Excerpt to read
────
It is valuable to discover the gifts, skills and passions of our fellows. What are they naturally good at – something their mother might point out? What have they learned as a skill? What are they passionate about? And how can we get these connected up between people? 32/


We want to increase participation in organisations and communities, and between the two. “Community building is about getting the greatest number of contributions by the greatest number of people” (from Looking Back to Look Forward). 33/


I think that this participation requires three things. The first is contribution or capability. We all have something to contribute, but this needs to be discovered. The second is the opportunity to show up and contribute. The third is the motivation or desire to do so. 34/


Increasing the diversity of contributions counters our ‘déformation professionnelle‘ – our tendency to look at things from our limited professional perspective. It also increases the quality of ideas and allows ’emergent expertise’ to emerge from our interactions. 35/


In getting our gifts, skills and passions connected, and in increasing participation from the greatest number of people, you don’t start at the centre. You start at the edge. This is a profound insight from with implications for organisations and professions, too. 36/


A final insight I’d like to draw from for the purposes of this thread concerns connection. We all have a role to play in getting people’s gifts, skills and passions connected, but we can learn from some people with particular roles or ways of being. 37/


In my podcast conversation with Cormac Russell, he highlighted four roles. Leaders crystallise issues that people can gather around, and develop followers. Networkers develop their network and may bring people together, but do so more opportunistically. Gappers link together functions and people at the edges or boundaries. Connectors connect in a special and natural way. 38/


You may have met neighbours/colleagues who are like this. They are well connected, see the best of others, are trusted & create trust. They believe in community & move around comfortably between different groups. They get joy from connecting people. They’ve no other agenda. They are connectors. 39/


You can listen to/read the whole discussion with Cormac Russell here.  40/


Asset-Based Community Development has affected my practice in some quite important ways. I routinely try to integrate and Safety-II insight into safety, which is notoriously deficit-based, and organisational work more generally. How might you start discussions, observations, etc, on an asset footing? 41/

Here are couple of Editorials on the theme of this thread, from Issue 25 and Issue 26. 42/


And that’s a wrap. It took longer than I imagined…but hopefully was helpful. Thanks for reading/listening. 43/43


Author: stevenshorrock

This blog is written by Dr Steven Shorrock. I am interdisciplinary humanistic, systems and design practitioner interested in human work from multiple perspectives. My main interest is human and system behaviour, mostly in the context of safety-related organisations. I am a Chartered Ergonomist and Human Factors Specialist with the CIEHF and a Chartered Psychologist with the British Psychological Society. I currently work as a human factors and safety specialist in air traffic control in Europe. I am also Adjunct Associate Professor at University of the Sunshine Coast, Centre for Human Factors & Sociotechnical Systems. I blog in a personal capacity. Views expressed here are mine and not those of any affiliated organisation, unless stated otherwise. You can find me on twitter at @stevenshorrock or email contact[at]humanisticsystems[dot]com.
────
Records supplied
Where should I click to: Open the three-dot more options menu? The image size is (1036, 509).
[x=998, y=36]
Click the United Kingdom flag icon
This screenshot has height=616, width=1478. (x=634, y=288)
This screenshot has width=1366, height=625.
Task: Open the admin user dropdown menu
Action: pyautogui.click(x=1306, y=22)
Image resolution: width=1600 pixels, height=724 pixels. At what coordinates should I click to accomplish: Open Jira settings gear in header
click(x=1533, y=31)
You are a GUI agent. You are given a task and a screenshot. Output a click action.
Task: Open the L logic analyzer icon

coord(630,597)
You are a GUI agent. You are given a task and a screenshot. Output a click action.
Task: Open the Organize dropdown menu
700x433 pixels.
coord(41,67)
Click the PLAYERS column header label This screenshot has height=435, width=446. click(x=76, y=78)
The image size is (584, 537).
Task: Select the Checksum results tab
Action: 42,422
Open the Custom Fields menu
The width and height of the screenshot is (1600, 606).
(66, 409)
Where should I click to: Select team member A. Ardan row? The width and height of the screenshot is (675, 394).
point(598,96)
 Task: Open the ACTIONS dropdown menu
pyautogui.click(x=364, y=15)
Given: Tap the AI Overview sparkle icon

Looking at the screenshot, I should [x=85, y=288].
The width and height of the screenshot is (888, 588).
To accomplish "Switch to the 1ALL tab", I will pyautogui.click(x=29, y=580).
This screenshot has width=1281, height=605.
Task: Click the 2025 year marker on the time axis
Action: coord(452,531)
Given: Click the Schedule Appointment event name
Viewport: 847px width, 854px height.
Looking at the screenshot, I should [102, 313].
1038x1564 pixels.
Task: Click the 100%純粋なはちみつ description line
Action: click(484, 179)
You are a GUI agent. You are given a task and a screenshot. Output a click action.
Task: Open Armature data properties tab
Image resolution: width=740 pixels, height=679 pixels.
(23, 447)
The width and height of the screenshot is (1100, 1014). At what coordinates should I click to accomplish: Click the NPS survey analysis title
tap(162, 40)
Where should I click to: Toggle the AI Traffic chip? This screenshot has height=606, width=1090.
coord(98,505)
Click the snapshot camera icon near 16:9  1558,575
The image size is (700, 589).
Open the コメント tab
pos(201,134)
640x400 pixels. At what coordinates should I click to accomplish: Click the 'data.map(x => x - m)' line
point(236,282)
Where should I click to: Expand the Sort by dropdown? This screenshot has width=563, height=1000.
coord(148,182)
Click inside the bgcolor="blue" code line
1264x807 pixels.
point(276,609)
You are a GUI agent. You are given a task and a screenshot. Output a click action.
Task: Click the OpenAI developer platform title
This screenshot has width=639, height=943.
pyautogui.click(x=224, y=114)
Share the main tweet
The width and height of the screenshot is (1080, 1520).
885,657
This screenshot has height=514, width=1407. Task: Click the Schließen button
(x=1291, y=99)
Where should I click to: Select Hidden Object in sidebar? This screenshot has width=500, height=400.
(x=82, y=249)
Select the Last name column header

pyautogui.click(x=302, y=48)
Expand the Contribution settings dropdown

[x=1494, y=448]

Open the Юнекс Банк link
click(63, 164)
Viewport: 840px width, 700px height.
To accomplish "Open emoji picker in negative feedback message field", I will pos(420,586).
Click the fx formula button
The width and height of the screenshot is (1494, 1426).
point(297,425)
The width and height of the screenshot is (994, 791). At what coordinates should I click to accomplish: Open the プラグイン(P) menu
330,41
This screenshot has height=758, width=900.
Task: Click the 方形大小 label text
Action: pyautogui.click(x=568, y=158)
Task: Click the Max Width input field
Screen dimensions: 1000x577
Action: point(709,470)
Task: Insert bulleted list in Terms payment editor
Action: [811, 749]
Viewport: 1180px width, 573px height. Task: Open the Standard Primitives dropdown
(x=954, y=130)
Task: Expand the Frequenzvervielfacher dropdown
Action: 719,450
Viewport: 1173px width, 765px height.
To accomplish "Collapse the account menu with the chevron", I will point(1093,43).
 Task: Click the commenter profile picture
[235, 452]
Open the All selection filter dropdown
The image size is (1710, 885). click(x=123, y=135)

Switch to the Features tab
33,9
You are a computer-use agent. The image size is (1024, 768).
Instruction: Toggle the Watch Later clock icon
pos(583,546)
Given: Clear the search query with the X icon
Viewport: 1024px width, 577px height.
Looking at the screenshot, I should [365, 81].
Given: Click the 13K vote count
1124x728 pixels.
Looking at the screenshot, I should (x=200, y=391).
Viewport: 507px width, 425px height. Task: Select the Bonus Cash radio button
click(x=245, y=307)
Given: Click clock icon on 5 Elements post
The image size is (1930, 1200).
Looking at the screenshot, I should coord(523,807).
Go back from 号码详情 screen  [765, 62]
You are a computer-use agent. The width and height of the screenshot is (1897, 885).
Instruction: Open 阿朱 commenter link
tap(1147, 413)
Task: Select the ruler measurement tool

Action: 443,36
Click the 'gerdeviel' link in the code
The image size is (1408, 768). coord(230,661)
────
Repeat word for word the part of the community participation text starting at "This blog is" and ending at "or email contact[at]humanisticsystems[dot]com.".

This blog is written by Dr Steven Shorrock. I am interdisciplinary humanistic, systems and design practitioner interested in human work from multiple perspectives. My main interest is human and system behaviour, mostly in the context of safety-related organisations. I am a Chartered Ergonomist and Human Factors Specialist with the CIEHF and a Chartered Psychologist with the British Psychological Society. I currently work as a human factors and safety specialist in air traffic control in Europe. I am also Adjunct Associate Professor at University of the Sunshine Coast, Centre for Human Factors & Sociotechnical Systems. I blog in a personal capacity. Views expressed here are mine and not those of any affiliated organisation, unless stated otherwise. You can find me on twitter at @stevenshorrock or email contact[at]humanisticsystems[dot]com.